→ Problem description: Copy everything in the listing from the line containing "Given: Bookmark verse 1:1" down to the end of the listing, word for word. Leave the pictures out.

→ Entries on target coordinates:
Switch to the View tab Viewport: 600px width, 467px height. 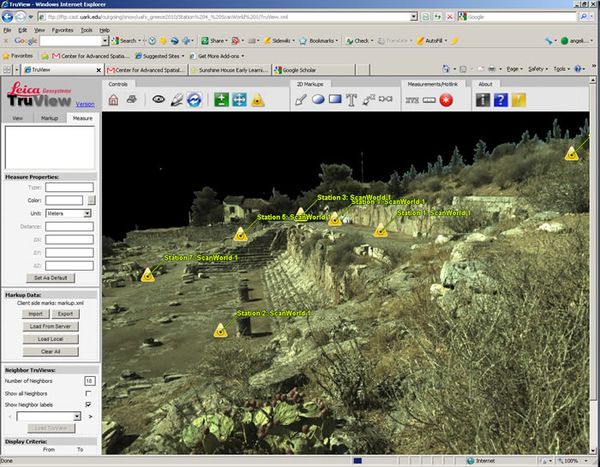(x=18, y=118)
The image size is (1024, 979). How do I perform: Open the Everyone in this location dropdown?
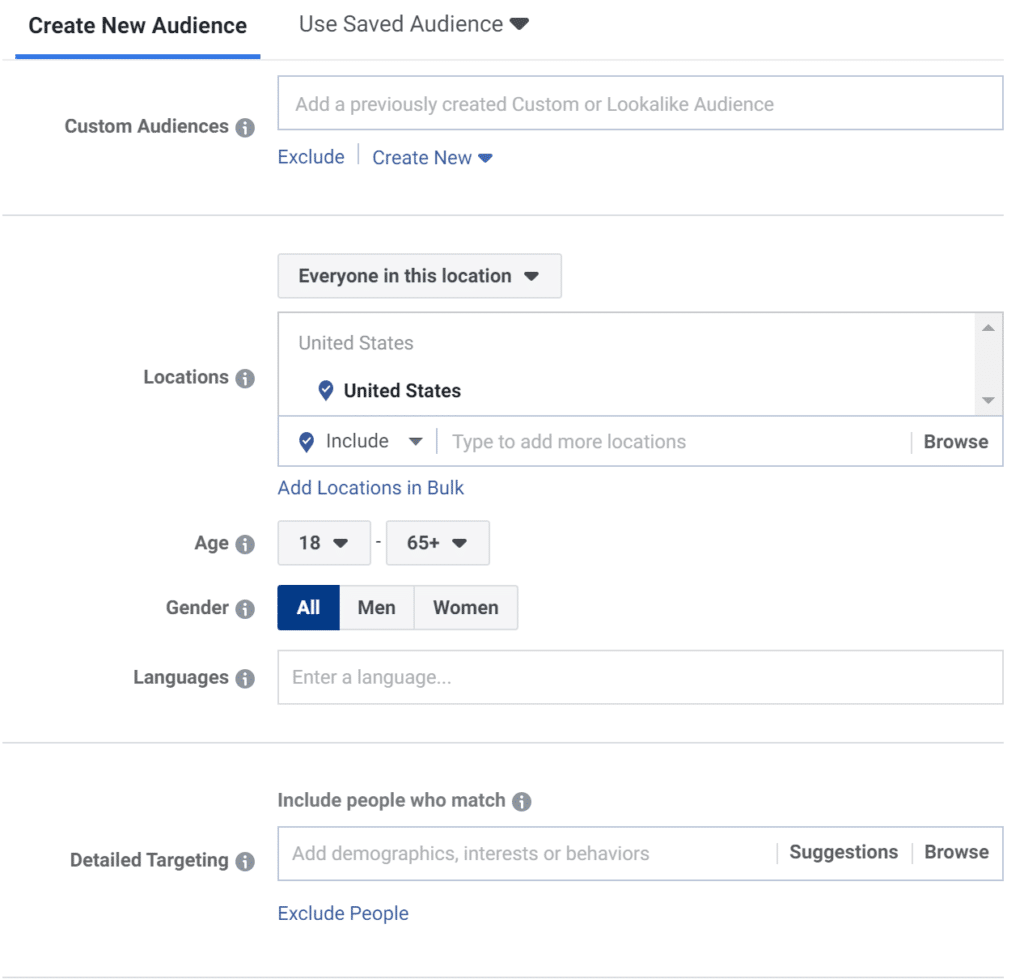(x=419, y=276)
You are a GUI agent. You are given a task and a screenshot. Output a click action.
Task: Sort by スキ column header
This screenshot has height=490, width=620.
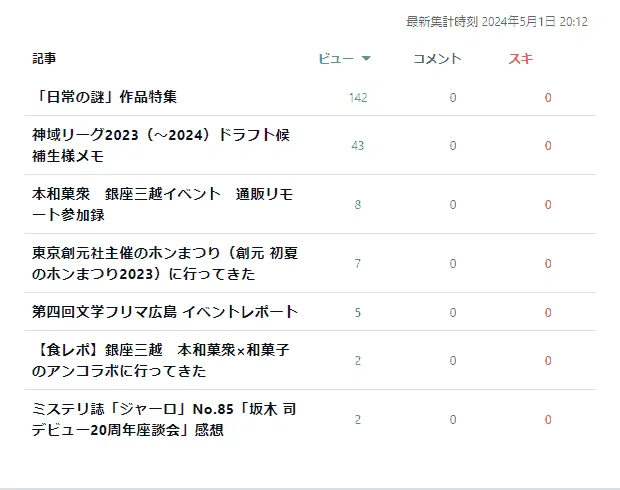click(521, 59)
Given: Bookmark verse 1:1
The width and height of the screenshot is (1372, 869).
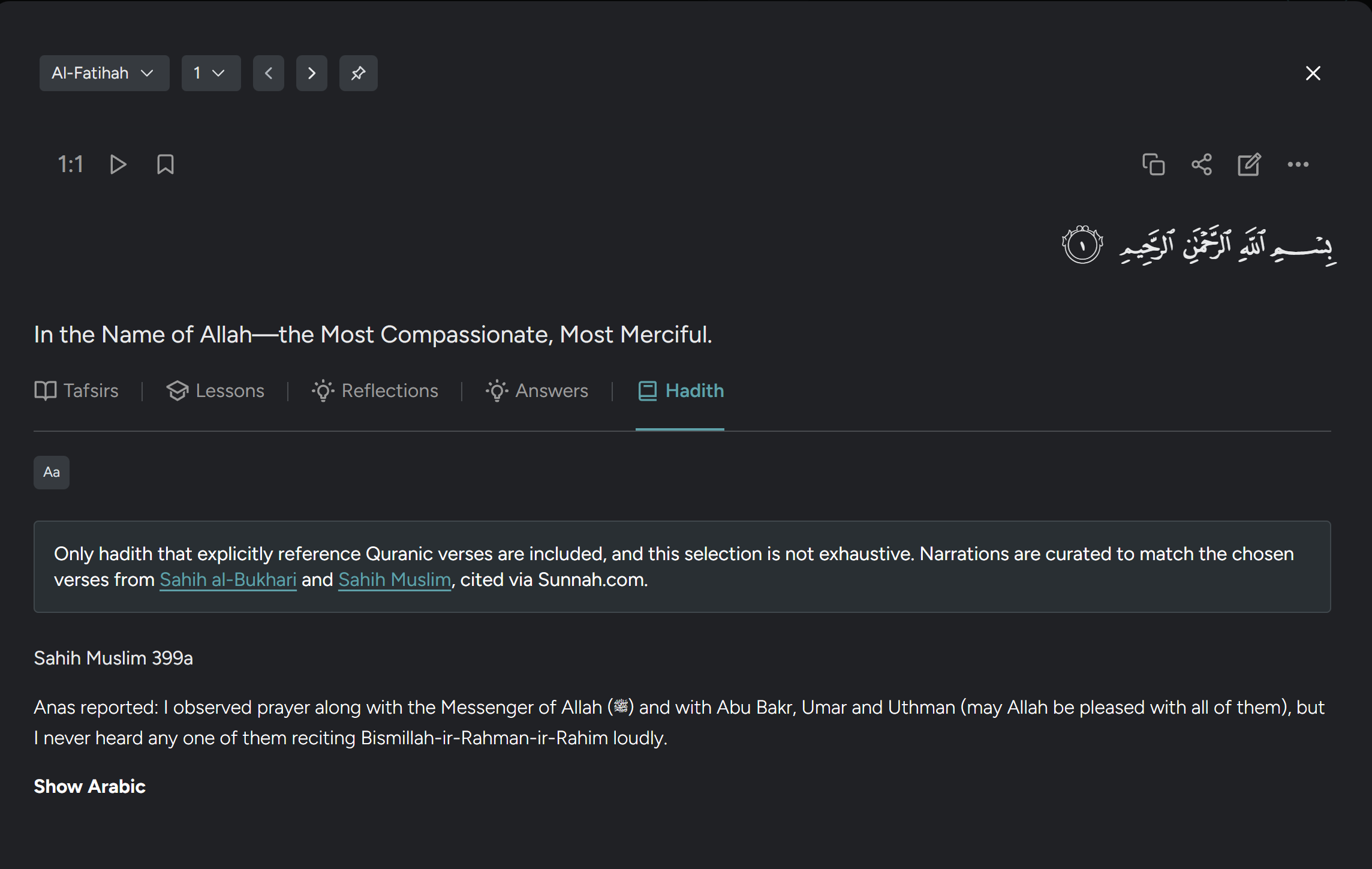Looking at the screenshot, I should click(166, 164).
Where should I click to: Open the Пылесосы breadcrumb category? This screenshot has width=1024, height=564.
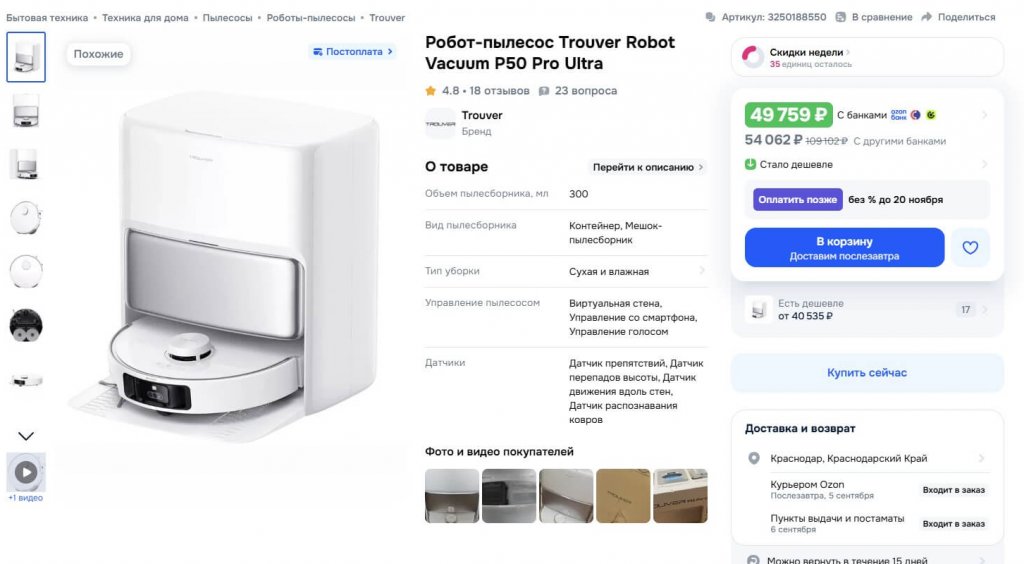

→ Problem solution:
Given: Bookmark verse 1:1
The width and height of the screenshot is (1372, 869).
Looking at the screenshot, I should click(166, 164).
Where should I click to: Open the Пылесосы breadcrumb category? This screenshot has width=1024, height=564.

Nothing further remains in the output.